Objetivos:
**1)** Cita del texto sobre la madre Conchita la parte que va de "Sor Concepción Acevedo" a "pensamiento desde entonces.", ambos incluidos.
**2)** Sigue escribiendo el texto sobre la madre Conchita a partir de su última oración.

::: Texto original

Sor Concepción Acevedo de la Llata, mejor conocida como “la madre Conchita”, hacia 1923. Imagen editada y mejorada por la autora.

Poco antes, en 1926, Monseñor Leopoldo Ruiz y Flores –el mismo que con su compañero Díaz y Barreto concertaría los “arreglos”– había suplicado a la madre Conchita que se ofreciera como víctima propiciatoria por Calles, a fin de que Dios cambiara los sentimientos de su corazón y, en consecuencia, diera libertad a la Iglesia. La madre Conchita, teniendo en cuenta la grave responsabilidad que aquello implicaba, se resistió en un principio. Pero la idea se clavó en su pensamiento desde entonces.

::::::
::: Datos mostrados

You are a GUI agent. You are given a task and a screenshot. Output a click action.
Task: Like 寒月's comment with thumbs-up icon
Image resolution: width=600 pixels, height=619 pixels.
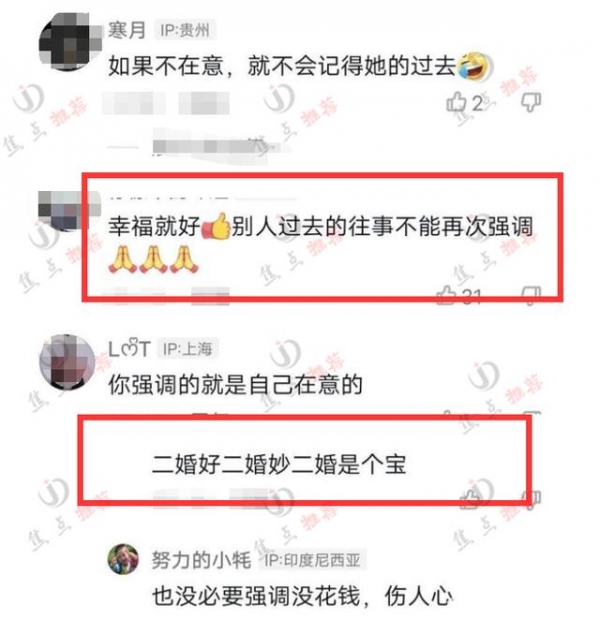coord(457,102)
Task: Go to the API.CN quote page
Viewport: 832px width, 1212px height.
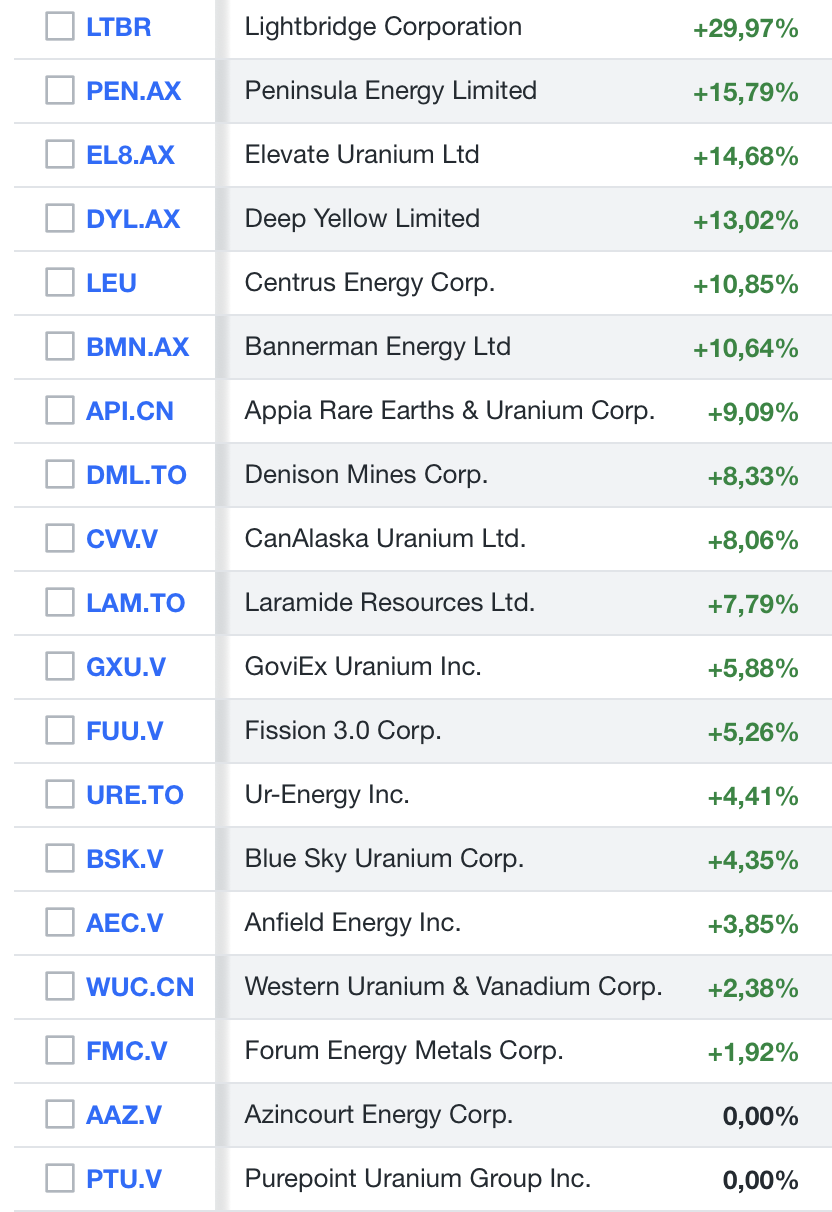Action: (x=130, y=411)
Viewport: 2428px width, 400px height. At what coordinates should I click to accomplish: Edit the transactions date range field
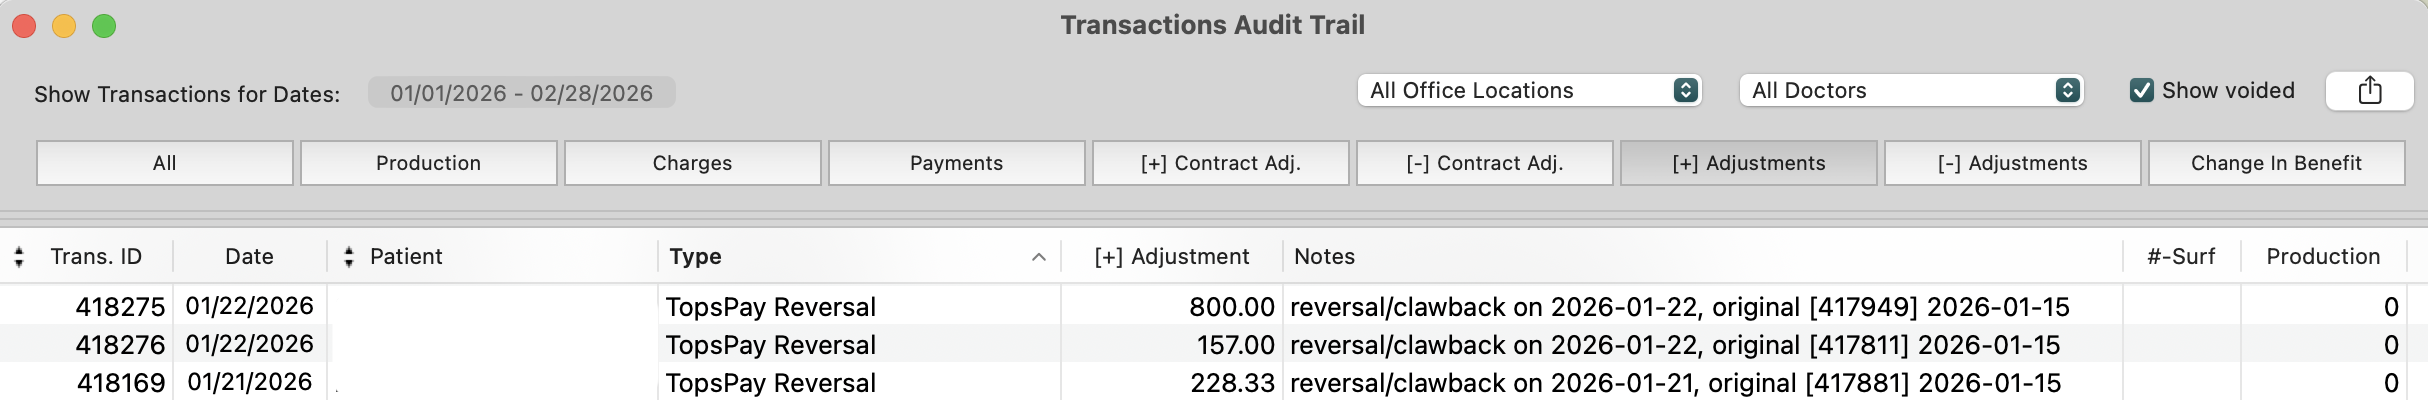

::::::
::: Datos mostrados

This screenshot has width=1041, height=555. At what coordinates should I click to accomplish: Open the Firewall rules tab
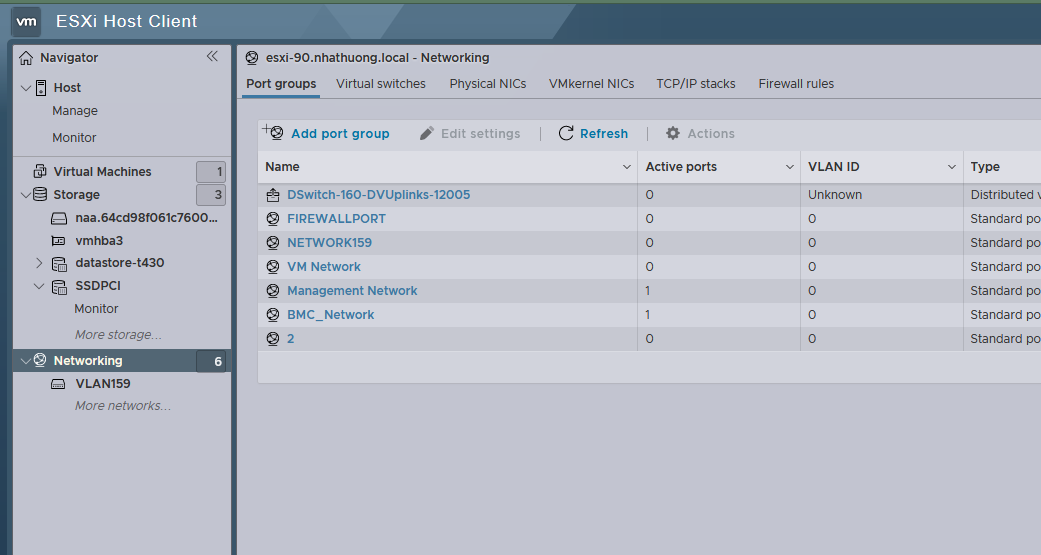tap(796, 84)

::::::

Respuestas:
**1)**
Sor Concepción Acevedo de la Llata, mejor conocida como “la madre Conchita”, hacia 1923. Imagen editada y mejorada por la autora.

Poco antes, en 1926, Monseñor Leopoldo Ruiz y Flores –el mismo que con su compañero Díaz y Barreto concertaría los “arreglos”– había suplicado a la madre Conchita que se ofreciera como víctima propiciatoria por Calles, a fin de que Dios cambiara los sentimientos de su corazón y, en consecuencia, diera libertad a la Iglesia. La madre Conchita, teniendo en cuenta la grave responsabilidad que aquello implicaba, se resistió en un principio. Pero la idea se clavó en su pensamiento desde entonces.

**2)**
La situación propicia para el sacrificio se presentó de forma definitiva con el padre Miguel Pro, quien suspiraba por la idea del martirio y, por convicción y cuenta propia, había ideado ofrecer su vida por el político de Sonora. Incluso había llegado al extremo de aplicar Misas por él. No conforme con lo anterior, sin importarle las continuas asechanzas de los agentes policiacos ni el hecho de que se ofrecía una cuantiosa gratificación a quien facilitara su captura, administraba los Sacramentos de manera incansable e intrépida.

Eventualmente, en medio de tantos afanes apostólicos a lo ancho y largo de la Ciudad de México, el padre Pro y la madre Conchita se conocieron. Corría febrero de 1927, de acuerdo con las remembranzas de la religiosa. Ella refiere así su encuentro:

“No me causó ninguna impresión especial. Reconocí que era un sacerdote que luchaba por la gloria de Dios, por la salvación de las almas, y que no tenía miedo a la cárcel ni a la muerte; pero como esto para nosotras era tan natural, no le hice el menor aprecio”.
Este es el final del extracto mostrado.